When I first developed Network Spinal Analysis, I found that memories of childhood hurts, accidents, or other physical or psychological traumas are often stored as tension and energy patterns in different parts of the body. This energy, confined under tension, is not unlike a powerful spring. Overtime, it manifests in physically tight muscles, joint fixation, resistance to full body motion, depression, and shallow breathing. It manifests as pain and disease.

 

I also observed that the more ill we are, the more energy we need to release in order to heal. The energy that is not free to circulate generates tension over time, until conditions are ripe for it to initiate the healing process. Hurts and wounds from our past build up pressure and “collect” energy from new hurts and wounds in the present. For example, our spouse makes a harmless remark about how we might have done something differently, and we respond with anger that lasts for several days. The remark sparks a reaction in the energy that is already “charged” by previous hurts and wounds.

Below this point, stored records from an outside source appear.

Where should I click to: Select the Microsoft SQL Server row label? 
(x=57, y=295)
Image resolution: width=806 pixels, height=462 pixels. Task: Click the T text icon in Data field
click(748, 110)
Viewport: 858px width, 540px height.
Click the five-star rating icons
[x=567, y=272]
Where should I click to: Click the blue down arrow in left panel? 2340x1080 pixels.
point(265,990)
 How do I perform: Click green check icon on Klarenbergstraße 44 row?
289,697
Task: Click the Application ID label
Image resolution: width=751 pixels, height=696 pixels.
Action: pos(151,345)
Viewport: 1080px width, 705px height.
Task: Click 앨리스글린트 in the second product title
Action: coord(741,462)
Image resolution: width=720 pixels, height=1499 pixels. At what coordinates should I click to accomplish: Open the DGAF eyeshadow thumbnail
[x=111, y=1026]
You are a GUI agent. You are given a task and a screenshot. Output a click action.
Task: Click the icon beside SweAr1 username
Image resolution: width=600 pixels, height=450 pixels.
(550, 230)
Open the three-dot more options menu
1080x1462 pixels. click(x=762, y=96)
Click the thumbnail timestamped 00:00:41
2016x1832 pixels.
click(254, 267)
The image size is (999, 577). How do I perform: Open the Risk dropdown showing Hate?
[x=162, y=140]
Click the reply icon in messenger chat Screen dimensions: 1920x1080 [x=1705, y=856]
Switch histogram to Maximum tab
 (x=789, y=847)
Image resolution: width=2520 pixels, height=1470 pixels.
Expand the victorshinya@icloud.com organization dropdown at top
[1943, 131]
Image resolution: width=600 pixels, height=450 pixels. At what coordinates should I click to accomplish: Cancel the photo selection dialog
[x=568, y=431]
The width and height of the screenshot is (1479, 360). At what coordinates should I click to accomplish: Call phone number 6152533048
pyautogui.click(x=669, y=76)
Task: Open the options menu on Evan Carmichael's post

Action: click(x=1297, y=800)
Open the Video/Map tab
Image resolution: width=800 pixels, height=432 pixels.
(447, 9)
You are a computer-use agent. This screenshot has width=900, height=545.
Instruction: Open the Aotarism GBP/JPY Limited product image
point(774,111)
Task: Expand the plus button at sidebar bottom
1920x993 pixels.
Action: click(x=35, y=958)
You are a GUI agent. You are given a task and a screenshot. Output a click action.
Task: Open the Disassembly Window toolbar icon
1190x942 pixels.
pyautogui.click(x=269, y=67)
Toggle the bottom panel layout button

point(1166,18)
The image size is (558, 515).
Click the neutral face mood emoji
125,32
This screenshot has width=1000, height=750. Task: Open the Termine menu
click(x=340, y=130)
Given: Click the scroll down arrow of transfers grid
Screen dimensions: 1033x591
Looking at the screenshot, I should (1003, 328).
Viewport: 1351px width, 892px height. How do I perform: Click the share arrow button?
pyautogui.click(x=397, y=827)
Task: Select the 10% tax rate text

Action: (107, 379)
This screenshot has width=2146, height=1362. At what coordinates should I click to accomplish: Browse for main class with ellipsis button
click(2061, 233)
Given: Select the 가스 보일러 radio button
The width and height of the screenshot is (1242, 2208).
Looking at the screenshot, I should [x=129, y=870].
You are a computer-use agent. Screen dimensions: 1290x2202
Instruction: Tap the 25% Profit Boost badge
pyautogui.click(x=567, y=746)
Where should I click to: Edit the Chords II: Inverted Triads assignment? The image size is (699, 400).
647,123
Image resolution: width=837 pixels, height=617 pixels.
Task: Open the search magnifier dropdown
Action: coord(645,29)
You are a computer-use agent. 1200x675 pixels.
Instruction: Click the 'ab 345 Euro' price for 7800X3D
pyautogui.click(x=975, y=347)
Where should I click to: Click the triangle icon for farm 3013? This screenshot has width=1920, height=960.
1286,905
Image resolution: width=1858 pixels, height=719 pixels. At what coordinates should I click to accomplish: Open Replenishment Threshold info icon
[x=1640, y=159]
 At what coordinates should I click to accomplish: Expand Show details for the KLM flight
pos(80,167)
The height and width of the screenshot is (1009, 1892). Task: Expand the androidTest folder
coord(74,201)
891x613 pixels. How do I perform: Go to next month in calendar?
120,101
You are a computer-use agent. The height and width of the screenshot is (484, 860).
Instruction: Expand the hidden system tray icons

This energy becomes more and more blocked, denied, isolated, until at last it is ready to be released. When the energy is released (or converted from a confined state into a freer state), it becomes available for healing, and actually helps fuel the healing process.

 

The non-linear approach to wellness considers the body-mind an interactive system, influenced by many factors that contribute to health or illness. The ability of our body-mind to receive, circulate, and dissipate energy, and our current and past experiences in life significantly affect our health. In addition, our cultural story strongly influences how we interpret and respond to a given situation. The severity of the symptoms, the duration of a condition, or the degree of the pathology do not by themselves determine the severity of the measures needed to be taken in order to heal. A small change, when perceived by the nervous system, can release the stored energy and tension allowing it to be utilized by the body for constructive purposes like healing and transformation. When our body-mind becomes aware of the need for change, and can feel and pay attention to itself, there are many useful tools that facilitate self-awareness and act as a catalyst to enable old hurts and wounds to heal. A spinal adjustment, breathing exercises, a meditation practice, or yoga are just a few.

 

Healing neither requires great effort nor drastic measures. While curing or treating symptoms or disease may call for such measures, this is not the case with healing. As a by product of healing, we may decide to make radical changes in our life, but the decision to make such changes occurs as a result of the healing already in progress. It is by healing that we enhance our ability to make constructive changes.